## TEXTO PROPORCIONADO
Alberto Núñez Seoane

El destierro de la lealtad (y II)

El destierro de la lealtad -I-

La segunda parte de esta escueta historia trata sobre la lealtad del otro, o hacia el otro; espesa harina, esta, de otro, muy complejo, costal.

Dejamos claro en la primera parte del artículo, que sin haber conseguido el grado de lealtad exigible, que una nobleza decente podría aceptar, sin falsos “favores” ni groseras “rebajas”, para considerarnos, de modo honesto, personas coherentes y consecuentes, no podemos aspirar, mucho menos reclamar, lealtad a los demás -poder, lo que se dice “poder”, podremos, pero ya les aseguro que la empresa, a más de pretenciosa e hipócrita, resultará cínica y del todo vana-.

Puede que lo primero sea la lealtad, lo segundo la lealtad, y lo tercero, la lealtad también. Nada de lo que debiera seguir, es factible si ella falta.

Es cierto que, según el carácter y temperamento de cada cual, las desventuras que provoca el desleal son de muy distinta intensidad y, por tanto, las consecuencias que afectan al que sufre de traición varían de acuerdo con la fortaleza espiritual de quien la padece, pero una cosa podemos afirmar: siempre son destructivas para la salud sentimental del doliente.

La dificultad de “lo leal” es que, llegado el momento de anteponer la fidelidad al propio ego, es necesaria la altura moral suficiente para ser capaz de mantener el compromiso por encima de la conveniencia, y esta, llamémosle “facultad”, está al alcance de pocos. No debiera ser así, tendríamos que comportarnos con el otro del mismo modo en que nos gustaría que él lo hiciese con nosotros, pero, bien el puro egoísmo, bien la vanidad, la codicia o el fatuo orgullo, suelen ser más poderosos que la débil fragilidad de la “carne” que nos conforma y condiciona nuestra alma, con ella, nuestra actitud.

## QUÉ HACER
En el artículo sobre la lealtad, ¿de qué trata la segunda parte de la historia? El listado es un material independiente del texto.

## LISTADO EN BRUTO
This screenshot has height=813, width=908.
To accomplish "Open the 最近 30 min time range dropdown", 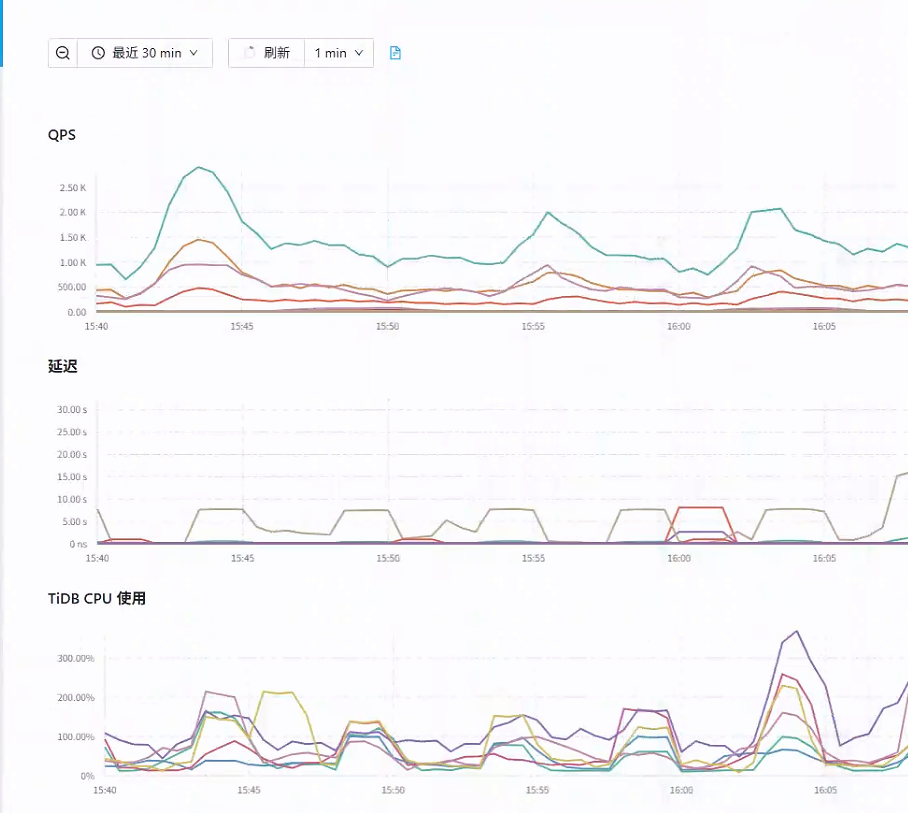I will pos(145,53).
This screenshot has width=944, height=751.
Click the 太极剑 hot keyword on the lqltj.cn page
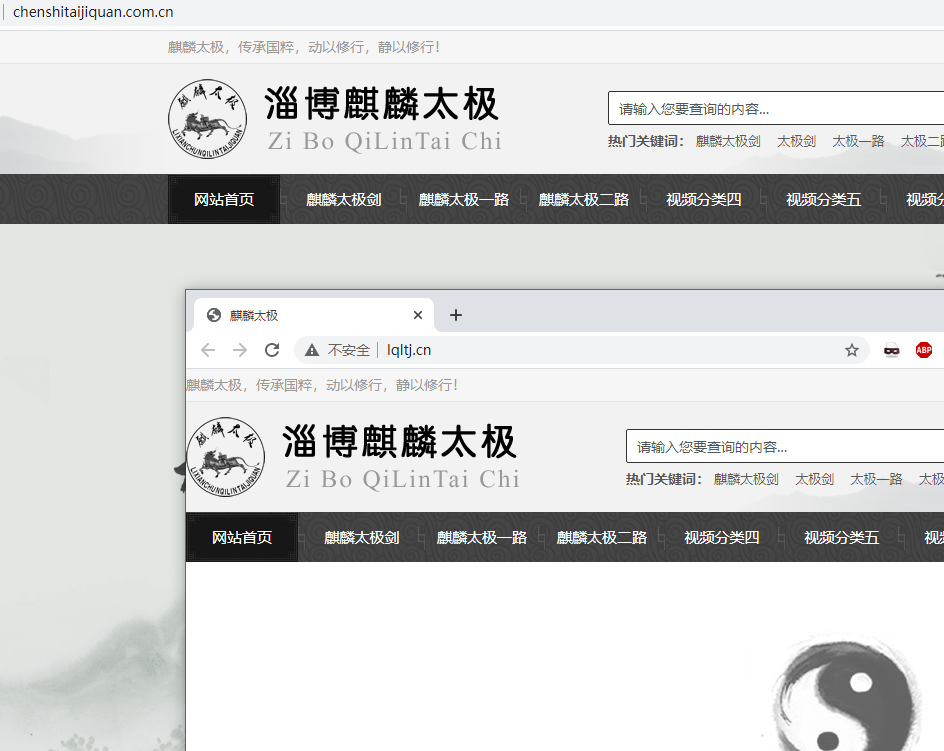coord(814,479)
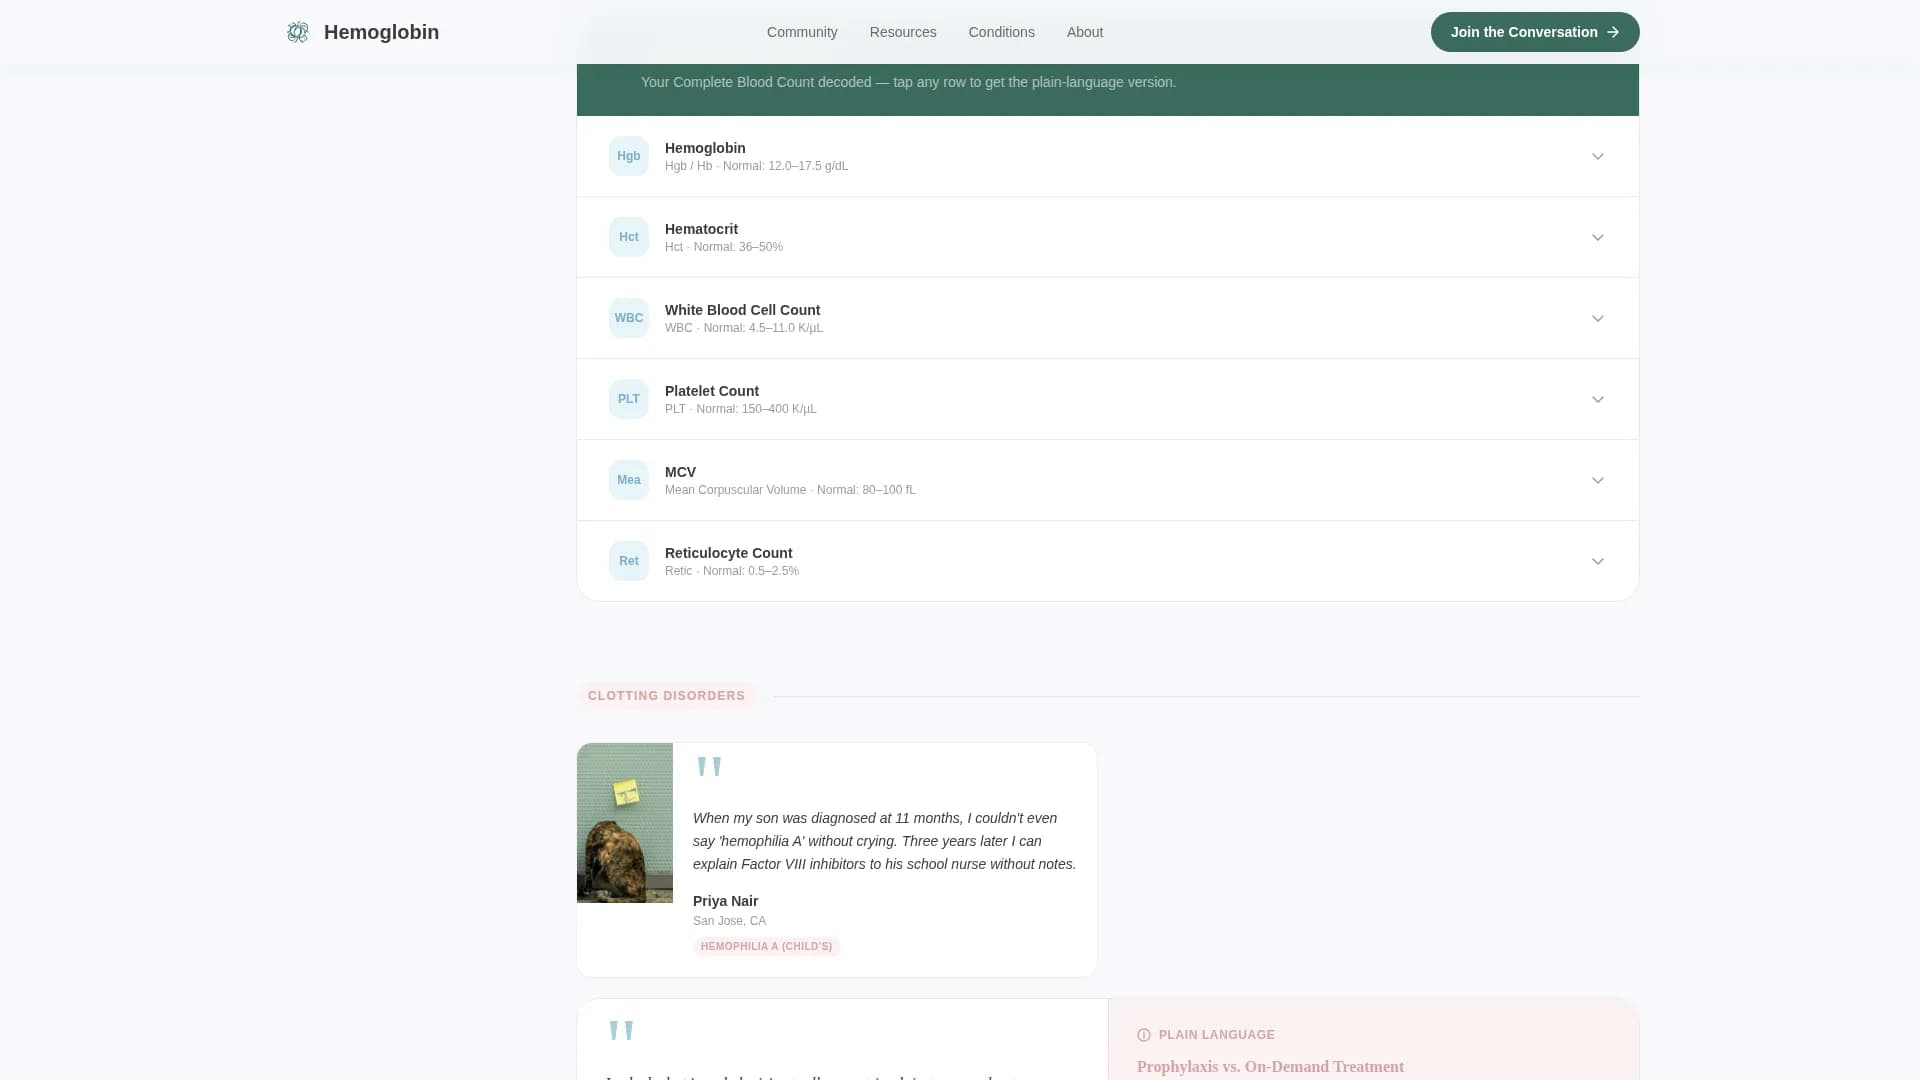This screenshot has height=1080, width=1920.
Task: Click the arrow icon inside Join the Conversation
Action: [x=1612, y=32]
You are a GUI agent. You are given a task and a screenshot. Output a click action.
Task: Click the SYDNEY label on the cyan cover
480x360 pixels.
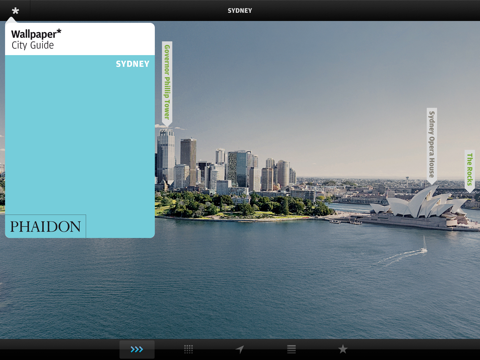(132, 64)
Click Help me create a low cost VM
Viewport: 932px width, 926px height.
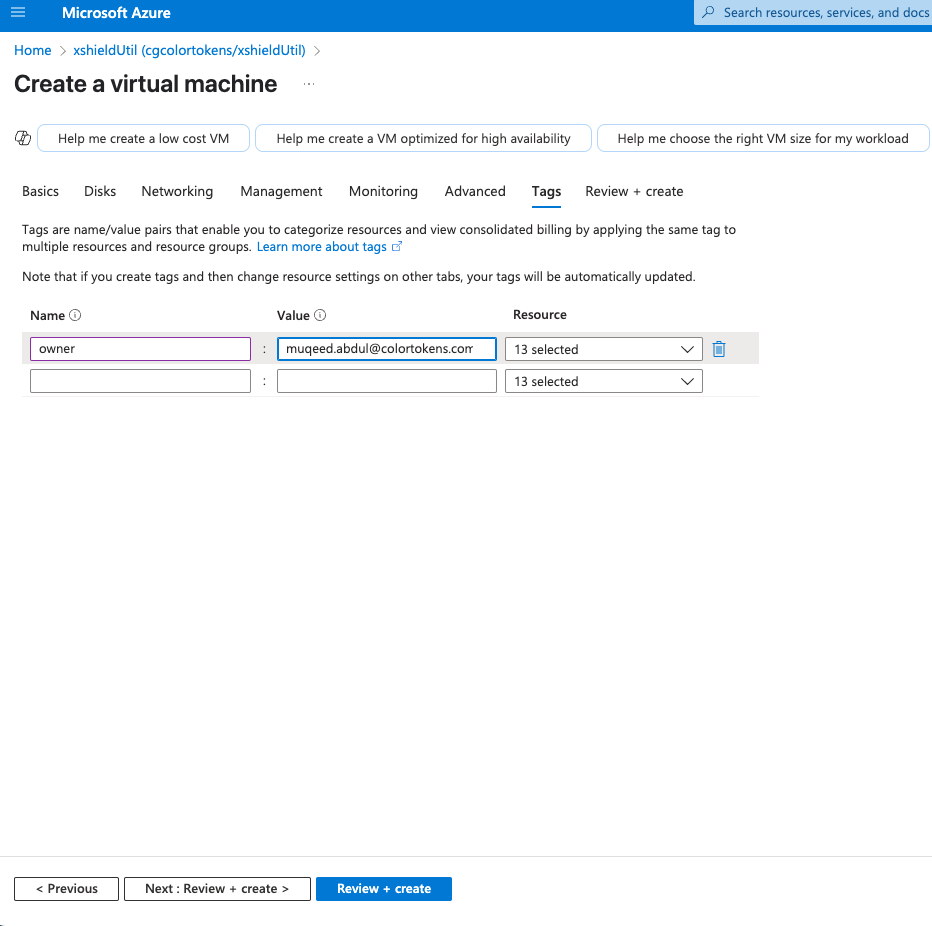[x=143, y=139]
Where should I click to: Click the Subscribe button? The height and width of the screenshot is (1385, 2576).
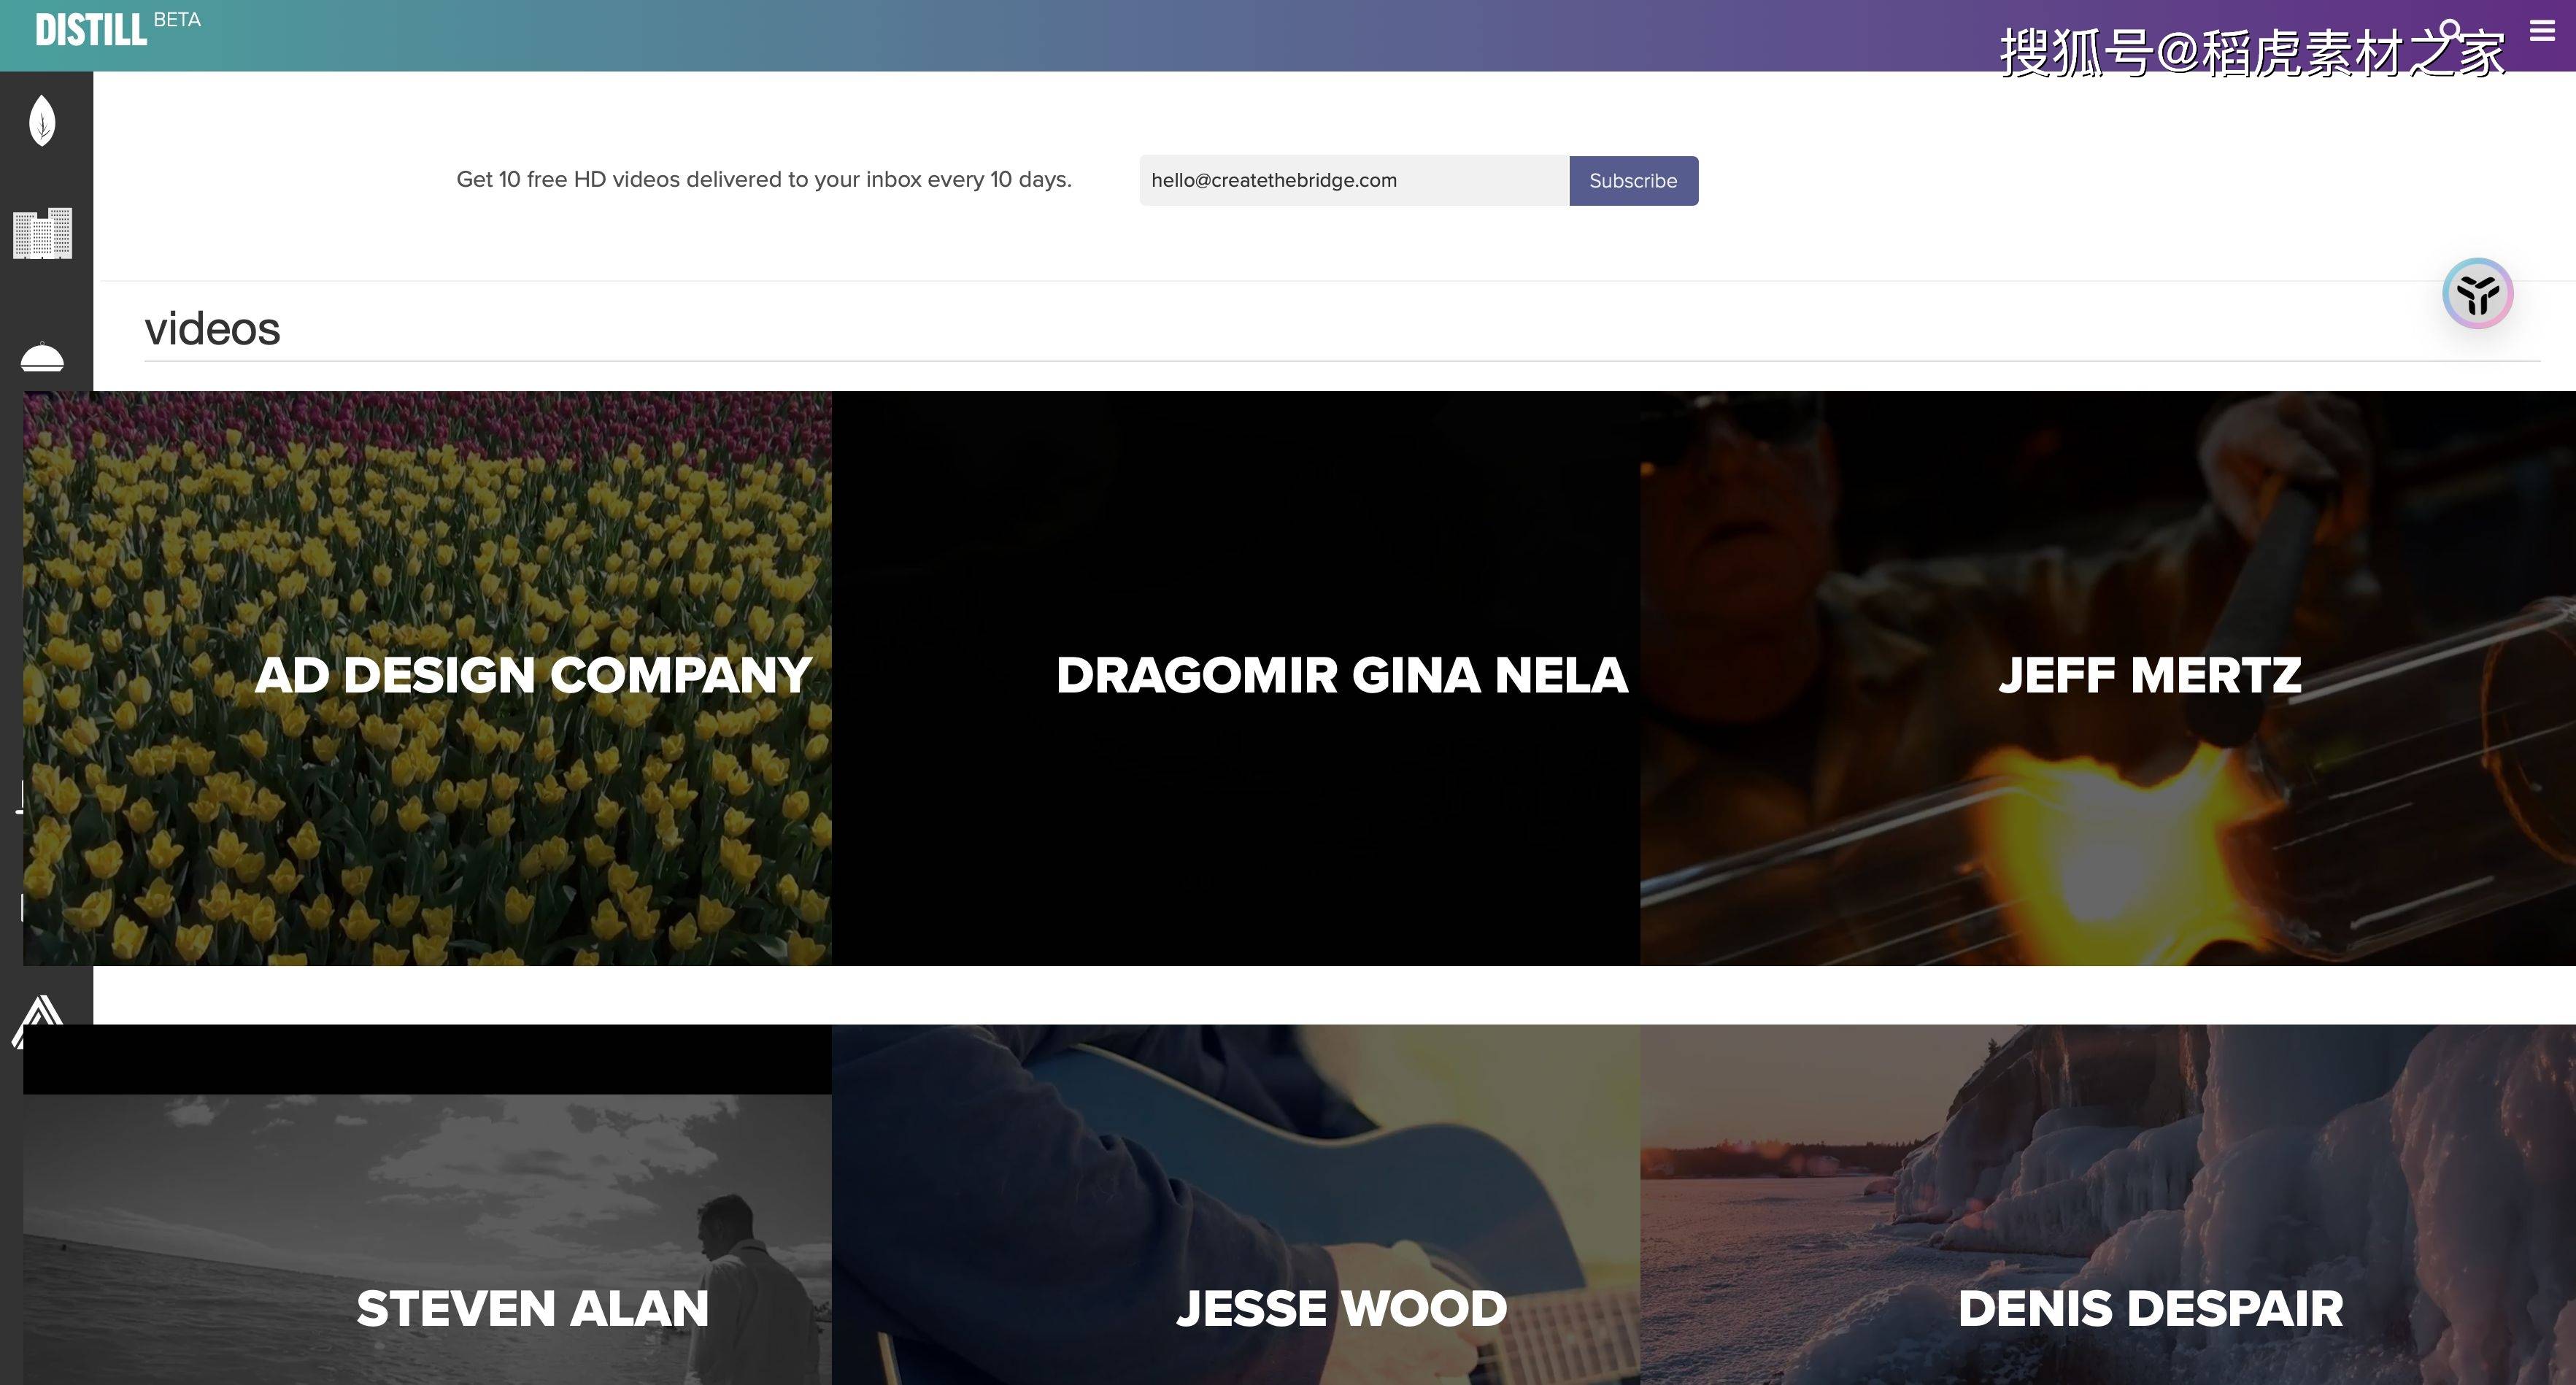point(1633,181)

## RESULTADO
Trata sobre la lealtad del otro, o hacia el otro.